# Why can't I post in some threads?



## RPCookin (May 23, 2005)

I was just wondering why there are some threads where I don't have permission to post.  I'm not referring to the special threads by admins, etc.  In the Outdoor Cooking forum there is a list of threads on the main page, all of which are closed to me.  Some people are apparently allowed to respond there, as many of them are 3 or more pages long, but when I open a thread, it says I can't post, can't start a new thread (didn't want to, just an ex.).  It says I can edit my posts, but that doesn't help if I can't enter one in the first place.  Just wondering... there wasn't anything about it in the FAQ.


----------



## texasgirl (May 23, 2005)

RPCookin said:
			
		

> I was just wondering why there are some threads where I don't have permission to post. I'm not referring to the special threads by admins, etc. In the Outdoor Cooking forum there is a list of threads on the main page, all of which are closed to me.

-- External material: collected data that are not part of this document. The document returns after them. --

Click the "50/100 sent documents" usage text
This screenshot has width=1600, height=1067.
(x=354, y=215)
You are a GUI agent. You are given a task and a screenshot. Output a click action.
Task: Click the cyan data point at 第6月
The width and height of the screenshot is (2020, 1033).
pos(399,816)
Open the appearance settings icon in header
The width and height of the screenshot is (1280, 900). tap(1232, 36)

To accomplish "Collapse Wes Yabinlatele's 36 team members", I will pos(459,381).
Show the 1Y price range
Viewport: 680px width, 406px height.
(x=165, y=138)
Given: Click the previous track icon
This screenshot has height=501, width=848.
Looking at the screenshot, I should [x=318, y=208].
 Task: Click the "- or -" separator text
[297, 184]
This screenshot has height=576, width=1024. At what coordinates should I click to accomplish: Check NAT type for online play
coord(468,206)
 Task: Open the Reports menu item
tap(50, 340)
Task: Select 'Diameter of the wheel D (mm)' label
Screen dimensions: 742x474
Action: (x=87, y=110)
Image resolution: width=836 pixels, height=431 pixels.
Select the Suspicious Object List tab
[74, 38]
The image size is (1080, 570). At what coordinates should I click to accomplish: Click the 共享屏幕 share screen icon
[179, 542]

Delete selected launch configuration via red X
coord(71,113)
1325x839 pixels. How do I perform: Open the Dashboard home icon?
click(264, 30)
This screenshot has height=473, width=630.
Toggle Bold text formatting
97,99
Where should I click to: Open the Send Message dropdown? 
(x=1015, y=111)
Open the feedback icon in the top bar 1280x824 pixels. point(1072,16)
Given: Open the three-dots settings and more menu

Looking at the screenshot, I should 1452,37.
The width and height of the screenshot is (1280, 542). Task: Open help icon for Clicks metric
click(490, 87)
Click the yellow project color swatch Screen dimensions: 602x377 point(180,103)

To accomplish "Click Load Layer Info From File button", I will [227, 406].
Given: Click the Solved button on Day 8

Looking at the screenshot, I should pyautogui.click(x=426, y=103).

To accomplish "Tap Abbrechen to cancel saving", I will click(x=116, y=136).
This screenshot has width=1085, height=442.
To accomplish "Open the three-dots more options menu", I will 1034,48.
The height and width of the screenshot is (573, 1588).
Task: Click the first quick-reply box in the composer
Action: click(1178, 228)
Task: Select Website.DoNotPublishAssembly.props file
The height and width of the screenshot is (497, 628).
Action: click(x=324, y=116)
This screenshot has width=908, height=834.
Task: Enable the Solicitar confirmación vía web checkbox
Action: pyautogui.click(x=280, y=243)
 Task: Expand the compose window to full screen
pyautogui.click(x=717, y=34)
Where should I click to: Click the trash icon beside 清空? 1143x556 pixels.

Some people are apparently allowed to respond there, as many of them are 3 or more pages long, but when I open a thread, it says I can't post, can't start a new thread (didn't want to, just an ex.). It says I can edit my posts, but that doesn't help if I can't enter one in the first place. Just wondering... there wasn't anything about it in the FAQ.


 
Just a little patience, Rick. Before too long, you will have your answer, I promise. The guys in here are EXTREMELY helpful with all of the technical stuff. Don't give up.


----------



## MJ (May 23, 2005)

RPCookin said:
			
		

> I was just wondering why there are some threads where I don't have permission to post. I'm not referring to the special threads by admins, etc. In the Outdoor Cooking forum there is a list of threads on the main page, all of which are closed to me. Some people are apparently allowed to respond there, as many of them are 3 or more pages long, but when I open a thread, it says I can't post, can't start a new thread (didn't want to, just an ex.). It says I can edit my posts, but that doesn't help if I can't enter one in the first place. Just wondering... there wasn't anything about it in the FAQ.


You can now post in the *Outdoor Cooking Forum*.


----------



## RPCookin (May 23, 2005)

Thanks much for the quick assist.


----------



## MJ (May 23, 2005)

Your welcome RPCookin.


----------